**What is asked**
Copy out the data below, changing every "gear" to "cog" and keeping everything else the same.

(Target position data)
__________________________________________________

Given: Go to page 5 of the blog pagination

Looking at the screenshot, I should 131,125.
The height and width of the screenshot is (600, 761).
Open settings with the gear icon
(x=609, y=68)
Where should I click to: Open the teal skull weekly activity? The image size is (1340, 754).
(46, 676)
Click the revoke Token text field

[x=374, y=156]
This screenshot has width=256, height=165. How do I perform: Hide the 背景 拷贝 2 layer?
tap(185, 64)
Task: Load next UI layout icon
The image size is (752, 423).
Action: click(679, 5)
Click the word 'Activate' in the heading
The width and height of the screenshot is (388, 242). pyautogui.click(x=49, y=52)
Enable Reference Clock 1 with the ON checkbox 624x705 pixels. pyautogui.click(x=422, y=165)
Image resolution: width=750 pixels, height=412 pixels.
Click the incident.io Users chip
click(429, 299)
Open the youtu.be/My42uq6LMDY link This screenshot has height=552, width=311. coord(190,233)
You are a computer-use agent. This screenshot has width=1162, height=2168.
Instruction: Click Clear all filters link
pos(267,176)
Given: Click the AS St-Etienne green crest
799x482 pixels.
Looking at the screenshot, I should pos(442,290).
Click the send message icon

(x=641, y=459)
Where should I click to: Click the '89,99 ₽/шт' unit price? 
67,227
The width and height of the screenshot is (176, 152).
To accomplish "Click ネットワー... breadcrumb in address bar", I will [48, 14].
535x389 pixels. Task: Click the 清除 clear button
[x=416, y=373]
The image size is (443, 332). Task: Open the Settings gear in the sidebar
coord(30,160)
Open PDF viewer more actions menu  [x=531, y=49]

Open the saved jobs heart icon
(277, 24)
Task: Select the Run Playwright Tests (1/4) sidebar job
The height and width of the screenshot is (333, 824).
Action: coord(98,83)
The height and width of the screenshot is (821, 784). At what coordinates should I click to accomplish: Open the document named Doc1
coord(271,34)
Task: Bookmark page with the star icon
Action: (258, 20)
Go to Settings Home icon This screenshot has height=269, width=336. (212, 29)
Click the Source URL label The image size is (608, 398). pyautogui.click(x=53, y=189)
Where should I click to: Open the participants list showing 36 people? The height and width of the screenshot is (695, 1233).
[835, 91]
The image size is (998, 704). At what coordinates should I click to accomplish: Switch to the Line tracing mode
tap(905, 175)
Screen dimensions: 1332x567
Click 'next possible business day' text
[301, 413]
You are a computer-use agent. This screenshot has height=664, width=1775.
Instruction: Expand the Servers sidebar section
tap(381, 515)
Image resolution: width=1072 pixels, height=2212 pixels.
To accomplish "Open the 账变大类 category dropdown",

__________________________________________________

**Answer**
Given: Go to page 5 of the blog pagination

Looking at the screenshot, I should 131,125.
The height and width of the screenshot is (600, 761).
Open settings with the cog icon
(x=609, y=68)
Where should I click to: Open the teal skull weekly activity? The image size is (1340, 754).
(46, 676)
Click the revoke Token text field

[x=374, y=156]
This screenshot has width=256, height=165. How do I perform: Hide the 背景 拷贝 2 layer?
tap(185, 64)
Task: Load next UI layout icon
The image size is (752, 423).
Action: click(679, 5)
Click the word 'Activate' in the heading
The width and height of the screenshot is (388, 242). pyautogui.click(x=49, y=52)
Enable Reference Clock 1 with the ON checkbox 624x705 pixels. pyautogui.click(x=422, y=165)
Image resolution: width=750 pixels, height=412 pixels.
Click the incident.io Users chip
click(429, 299)
Open the youtu.be/My42uq6LMDY link This screenshot has height=552, width=311. coord(190,233)
You are a computer-use agent. This screenshot has width=1162, height=2168.
Instruction: Click Clear all filters link
pos(267,176)
Given: Click the AS St-Etienne green crest
799x482 pixels.
Looking at the screenshot, I should pos(442,290).
Click the send message icon

(x=641, y=459)
Where should I click to: Click the '89,99 ₽/шт' unit price? 
67,227
The width and height of the screenshot is (176, 152).
To accomplish "Click ネットワー... breadcrumb in address bar", I will [48, 14].
535x389 pixels. Task: Click the 清除 clear button
[x=416, y=373]
The image size is (443, 332). Task: Open the Settings cog in the sidebar
coord(30,160)
Open PDF viewer more actions menu  [x=531, y=49]

Open the saved jobs heart icon
(277, 24)
Task: Select the Run Playwright Tests (1/4) sidebar job
The height and width of the screenshot is (333, 824).
Action: coord(98,83)
The height and width of the screenshot is (821, 784). At what coordinates should I click to accomplish: Open the document named Doc1
coord(271,34)
Task: Bookmark page with the star icon
Action: (258, 20)
Go to Settings Home icon This screenshot has height=269, width=336. (212, 29)
Click the Source URL label The image size is (608, 398). pyautogui.click(x=53, y=189)
Where should I click to: Open the participants list showing 36 people? The height and width of the screenshot is (695, 1233).
[835, 91]
The image size is (998, 704). At what coordinates should I click to accomplish: Switch to the Line tracing mode
tap(905, 175)
Screen dimensions: 1332x567
Click 'next possible business day' text
[301, 413]
You are a computer-use agent. This screenshot has height=664, width=1775.
Instruction: Expand the Servers sidebar section
tap(381, 515)
Image resolution: width=1072 pixels, height=2212 pixels.
To accomplish "Open the 账变大类 category dropdown",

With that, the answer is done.